Several AR professionals have recently asked me how to find industry analyst blogs or Twitter addresses. The immediate answer was to send them to Sage Circle, where a pair of excellent directories are maintained. But the fact of the questions made me revisit the issue with a simple test: if I looked up biographies, would the “official sites” list those links for analysts? Astonishingly, the answer was no.
Try it yourself. Josh Bernoff is one of Forrester’s key analysts on these issues. Blog or twitter address on his official bio page? Nope. Try a few more analysts. I did. It’s not part of the official bio template, apparently.
What about Gartner? Try it – here’s Roy Schulte’s page. No blog or twitter address here either. And again, I tried a few others – it’s not part of the official page.
OK, one last big firm: IDC. Here’s Carl Olofson‘s page. He has a link for his twitter page – but it’s in the text; I suspect he put it in himself, because I don’t see it on other IDC pages I looked at, and it’s not in the structure in any way.
Moral of the story? You’re going to have to do it yourself. And you should. If you have not looked at the Sage Circle lists yet to see which analysts are blogging and tweeting, you may not be capturing some important things they are broadcasting about you. Given the continued glacial pace of the big firms’ own efforts to let you know about it, you need to be on top of it.

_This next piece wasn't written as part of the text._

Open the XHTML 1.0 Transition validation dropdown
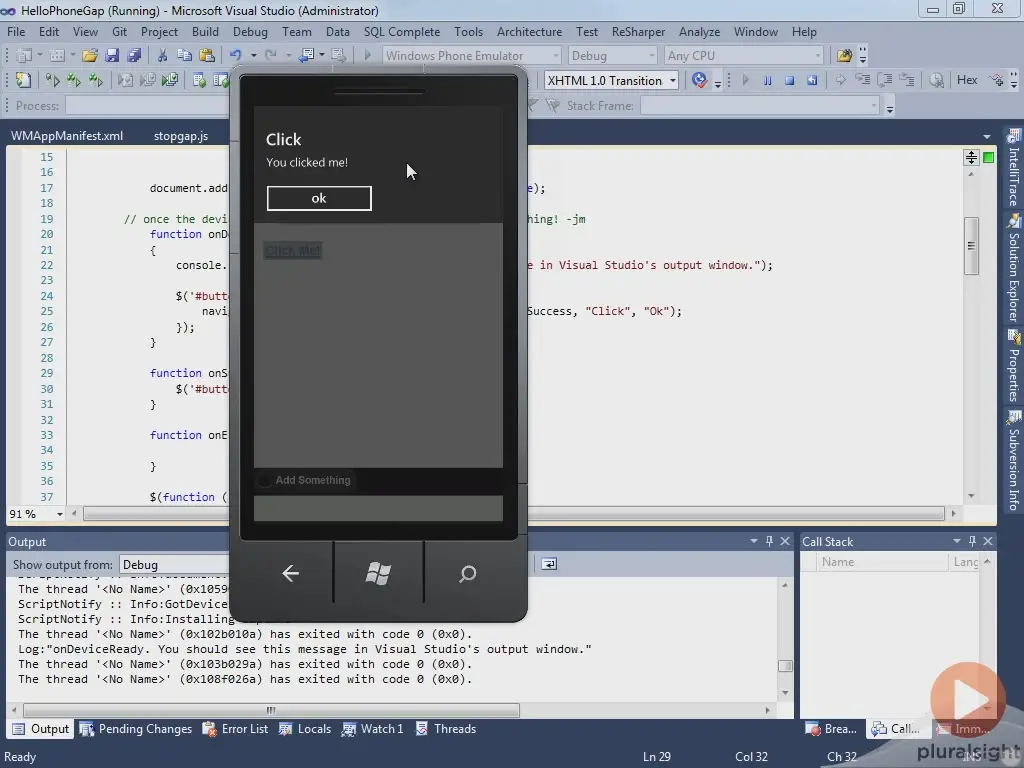Viewport: 1024px width, 768px height. tap(673, 80)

The large firms are permitting- even encouraging – analyst participation in these channels, albeit mostly in “we-only-talk–and-only-here” mode, unless you’re a client. But they haven’t yet caught on to the idea that the rest of the world might want to know they’re doing it, and that advertising it might even help them acquire new customers. Leaving aside what that might mean about the quality of their advice to you about how to leverage the new opportunities, be sure to investigate. And cherish those analysts who – with or without sanction – are participating more broadly. That fact suggests that they are more in touch, more receptive to dialogue, and likely to be better informed, than those who are not.